Records from a dataset
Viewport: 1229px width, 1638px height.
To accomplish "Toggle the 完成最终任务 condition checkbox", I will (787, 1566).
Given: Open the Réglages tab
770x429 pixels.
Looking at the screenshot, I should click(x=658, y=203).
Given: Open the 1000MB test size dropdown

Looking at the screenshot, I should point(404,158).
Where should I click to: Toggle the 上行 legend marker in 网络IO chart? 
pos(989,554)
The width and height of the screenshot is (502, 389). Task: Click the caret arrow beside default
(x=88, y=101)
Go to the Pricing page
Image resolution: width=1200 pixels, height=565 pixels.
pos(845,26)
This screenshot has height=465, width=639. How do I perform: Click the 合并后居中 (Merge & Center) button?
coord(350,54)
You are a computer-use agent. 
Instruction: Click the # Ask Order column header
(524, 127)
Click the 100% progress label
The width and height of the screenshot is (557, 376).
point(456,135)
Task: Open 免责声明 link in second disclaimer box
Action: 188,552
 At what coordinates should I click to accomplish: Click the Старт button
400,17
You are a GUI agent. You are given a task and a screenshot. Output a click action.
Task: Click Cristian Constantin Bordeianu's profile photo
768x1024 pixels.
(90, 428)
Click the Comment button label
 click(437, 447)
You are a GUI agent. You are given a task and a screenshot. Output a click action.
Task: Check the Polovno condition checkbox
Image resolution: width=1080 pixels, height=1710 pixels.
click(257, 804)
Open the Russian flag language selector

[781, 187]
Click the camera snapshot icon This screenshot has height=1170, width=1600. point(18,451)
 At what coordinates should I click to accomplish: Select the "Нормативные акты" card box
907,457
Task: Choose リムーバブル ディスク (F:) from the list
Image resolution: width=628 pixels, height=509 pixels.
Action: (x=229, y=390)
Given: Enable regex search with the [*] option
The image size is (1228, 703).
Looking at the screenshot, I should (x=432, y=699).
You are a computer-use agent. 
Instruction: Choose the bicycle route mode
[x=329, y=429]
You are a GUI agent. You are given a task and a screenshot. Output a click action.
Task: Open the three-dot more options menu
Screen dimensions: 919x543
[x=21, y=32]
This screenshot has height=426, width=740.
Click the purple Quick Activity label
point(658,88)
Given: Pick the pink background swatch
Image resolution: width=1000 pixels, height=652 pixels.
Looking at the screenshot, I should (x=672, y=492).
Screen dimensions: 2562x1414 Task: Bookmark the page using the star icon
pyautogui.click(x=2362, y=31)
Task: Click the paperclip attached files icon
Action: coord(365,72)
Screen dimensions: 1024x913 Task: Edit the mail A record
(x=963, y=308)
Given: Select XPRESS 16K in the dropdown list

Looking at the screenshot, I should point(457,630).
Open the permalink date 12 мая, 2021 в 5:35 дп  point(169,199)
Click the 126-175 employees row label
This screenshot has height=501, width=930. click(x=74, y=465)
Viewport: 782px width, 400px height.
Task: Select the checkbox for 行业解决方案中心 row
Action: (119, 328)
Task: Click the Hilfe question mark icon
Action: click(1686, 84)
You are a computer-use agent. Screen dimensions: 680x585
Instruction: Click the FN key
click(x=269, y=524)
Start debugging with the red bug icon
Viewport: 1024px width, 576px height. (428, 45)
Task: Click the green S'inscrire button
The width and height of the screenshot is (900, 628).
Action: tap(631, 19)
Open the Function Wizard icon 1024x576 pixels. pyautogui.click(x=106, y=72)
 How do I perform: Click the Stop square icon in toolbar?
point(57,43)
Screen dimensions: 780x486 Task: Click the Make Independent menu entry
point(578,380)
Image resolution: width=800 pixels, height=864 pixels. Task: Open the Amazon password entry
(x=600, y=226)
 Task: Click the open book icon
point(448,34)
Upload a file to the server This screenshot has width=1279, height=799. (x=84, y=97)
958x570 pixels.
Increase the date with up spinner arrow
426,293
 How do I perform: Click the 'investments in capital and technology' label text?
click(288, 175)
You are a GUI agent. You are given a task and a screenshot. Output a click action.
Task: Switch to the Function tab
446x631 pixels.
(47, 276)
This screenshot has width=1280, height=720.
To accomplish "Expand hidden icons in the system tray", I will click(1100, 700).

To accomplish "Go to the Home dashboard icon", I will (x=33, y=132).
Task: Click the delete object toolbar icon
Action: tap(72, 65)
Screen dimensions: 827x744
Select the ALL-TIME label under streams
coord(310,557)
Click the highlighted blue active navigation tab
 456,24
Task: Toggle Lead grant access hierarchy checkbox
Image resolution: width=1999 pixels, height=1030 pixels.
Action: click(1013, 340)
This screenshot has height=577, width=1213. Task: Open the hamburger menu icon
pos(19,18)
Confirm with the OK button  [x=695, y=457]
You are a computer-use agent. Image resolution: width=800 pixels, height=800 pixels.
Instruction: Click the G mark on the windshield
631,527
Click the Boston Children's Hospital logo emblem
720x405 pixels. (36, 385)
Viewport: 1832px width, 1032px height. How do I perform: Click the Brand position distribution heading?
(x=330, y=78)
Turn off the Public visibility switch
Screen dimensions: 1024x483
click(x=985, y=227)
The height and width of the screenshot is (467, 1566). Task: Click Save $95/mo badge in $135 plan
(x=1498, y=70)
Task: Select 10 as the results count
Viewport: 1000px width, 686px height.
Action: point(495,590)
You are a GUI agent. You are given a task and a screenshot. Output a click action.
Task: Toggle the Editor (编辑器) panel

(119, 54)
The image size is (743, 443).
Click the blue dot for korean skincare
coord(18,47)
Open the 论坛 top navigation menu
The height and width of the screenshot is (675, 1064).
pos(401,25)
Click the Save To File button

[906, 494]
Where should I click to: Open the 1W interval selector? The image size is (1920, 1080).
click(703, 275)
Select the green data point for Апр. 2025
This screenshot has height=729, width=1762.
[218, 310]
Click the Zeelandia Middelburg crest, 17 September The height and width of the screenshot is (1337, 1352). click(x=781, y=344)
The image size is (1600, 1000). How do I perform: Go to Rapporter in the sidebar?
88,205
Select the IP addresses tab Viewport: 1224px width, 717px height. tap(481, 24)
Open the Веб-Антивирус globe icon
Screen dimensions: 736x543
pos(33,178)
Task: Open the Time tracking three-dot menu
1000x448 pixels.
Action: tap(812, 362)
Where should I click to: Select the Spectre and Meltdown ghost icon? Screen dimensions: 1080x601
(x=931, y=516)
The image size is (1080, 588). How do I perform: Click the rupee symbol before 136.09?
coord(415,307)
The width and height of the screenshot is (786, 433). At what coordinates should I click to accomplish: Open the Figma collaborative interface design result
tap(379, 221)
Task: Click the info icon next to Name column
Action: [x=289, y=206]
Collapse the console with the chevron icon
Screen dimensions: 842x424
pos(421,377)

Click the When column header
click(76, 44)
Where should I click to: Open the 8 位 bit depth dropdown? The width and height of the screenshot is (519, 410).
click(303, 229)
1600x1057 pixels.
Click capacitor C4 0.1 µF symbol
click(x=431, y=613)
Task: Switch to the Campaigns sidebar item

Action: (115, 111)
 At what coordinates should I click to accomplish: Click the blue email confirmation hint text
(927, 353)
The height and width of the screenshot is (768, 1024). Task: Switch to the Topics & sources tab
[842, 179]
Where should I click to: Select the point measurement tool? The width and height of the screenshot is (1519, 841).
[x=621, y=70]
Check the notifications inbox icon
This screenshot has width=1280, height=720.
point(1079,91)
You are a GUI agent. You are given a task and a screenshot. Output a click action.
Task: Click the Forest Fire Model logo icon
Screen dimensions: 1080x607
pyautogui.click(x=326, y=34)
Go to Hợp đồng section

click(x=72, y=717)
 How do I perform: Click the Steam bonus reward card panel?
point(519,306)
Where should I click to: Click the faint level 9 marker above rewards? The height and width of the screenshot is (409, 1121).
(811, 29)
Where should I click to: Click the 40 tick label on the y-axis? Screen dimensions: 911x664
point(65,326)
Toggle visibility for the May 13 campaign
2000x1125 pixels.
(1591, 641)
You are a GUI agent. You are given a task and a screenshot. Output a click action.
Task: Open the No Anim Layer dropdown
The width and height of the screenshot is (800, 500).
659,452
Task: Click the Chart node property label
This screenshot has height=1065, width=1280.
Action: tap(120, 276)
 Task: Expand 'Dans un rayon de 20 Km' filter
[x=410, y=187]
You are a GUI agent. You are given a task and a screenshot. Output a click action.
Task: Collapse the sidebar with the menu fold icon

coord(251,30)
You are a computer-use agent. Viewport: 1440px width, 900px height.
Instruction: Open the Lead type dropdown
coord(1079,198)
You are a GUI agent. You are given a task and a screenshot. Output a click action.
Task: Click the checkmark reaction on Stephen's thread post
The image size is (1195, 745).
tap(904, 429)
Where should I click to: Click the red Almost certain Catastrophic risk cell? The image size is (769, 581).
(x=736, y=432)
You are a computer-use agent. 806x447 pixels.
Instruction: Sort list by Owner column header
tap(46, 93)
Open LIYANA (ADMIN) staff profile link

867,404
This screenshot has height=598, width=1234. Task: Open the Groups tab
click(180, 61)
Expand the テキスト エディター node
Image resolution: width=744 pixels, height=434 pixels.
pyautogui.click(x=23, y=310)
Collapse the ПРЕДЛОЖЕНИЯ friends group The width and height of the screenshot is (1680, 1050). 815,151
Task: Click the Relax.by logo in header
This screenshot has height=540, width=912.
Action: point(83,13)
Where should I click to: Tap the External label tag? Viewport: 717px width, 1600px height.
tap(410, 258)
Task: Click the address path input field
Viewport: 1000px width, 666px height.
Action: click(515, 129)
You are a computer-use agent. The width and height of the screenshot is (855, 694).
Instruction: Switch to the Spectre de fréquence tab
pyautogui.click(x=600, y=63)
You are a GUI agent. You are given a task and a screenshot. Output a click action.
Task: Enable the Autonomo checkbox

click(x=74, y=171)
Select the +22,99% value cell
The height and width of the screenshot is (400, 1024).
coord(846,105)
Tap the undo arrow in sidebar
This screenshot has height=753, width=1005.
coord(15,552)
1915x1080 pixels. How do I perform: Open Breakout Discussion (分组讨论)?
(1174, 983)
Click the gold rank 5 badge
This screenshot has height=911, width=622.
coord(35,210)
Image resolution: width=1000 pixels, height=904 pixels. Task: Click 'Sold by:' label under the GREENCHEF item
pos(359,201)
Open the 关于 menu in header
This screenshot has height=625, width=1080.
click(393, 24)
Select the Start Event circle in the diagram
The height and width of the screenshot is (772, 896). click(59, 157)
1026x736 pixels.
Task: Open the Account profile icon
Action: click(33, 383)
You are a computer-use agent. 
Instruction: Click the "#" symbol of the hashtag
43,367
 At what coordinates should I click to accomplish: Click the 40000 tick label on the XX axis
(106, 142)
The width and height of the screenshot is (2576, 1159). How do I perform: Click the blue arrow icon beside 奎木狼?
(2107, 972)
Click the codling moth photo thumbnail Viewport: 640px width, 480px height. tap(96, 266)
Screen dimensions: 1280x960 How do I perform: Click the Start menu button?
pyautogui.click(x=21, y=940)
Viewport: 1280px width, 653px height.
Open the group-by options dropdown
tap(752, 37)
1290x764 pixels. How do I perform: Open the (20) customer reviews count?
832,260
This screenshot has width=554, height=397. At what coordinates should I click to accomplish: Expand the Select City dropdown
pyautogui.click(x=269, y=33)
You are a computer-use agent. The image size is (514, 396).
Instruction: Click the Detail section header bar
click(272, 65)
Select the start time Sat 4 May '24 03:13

**Requirement**.
Where a line of the data includes the string "computer", list that line.

**Exercise response**.
You are a computer-use agent. 
You are a computer-use agent. 
You are a computer-use agent. Screen dimensions: 680x585
You are a computer-use agent. Image resolution: width=800 pixels, height=800 pixels.
You are a computer-use agent. Viewport: 1440px width, 900px height.
You are a computer-use agent. 806x447 pixels.
You are a computer-use agent. The width and height of the screenshot is (855, 694).
You are a computer-use agent. 
You are a computer-use agent. The image size is (514, 396).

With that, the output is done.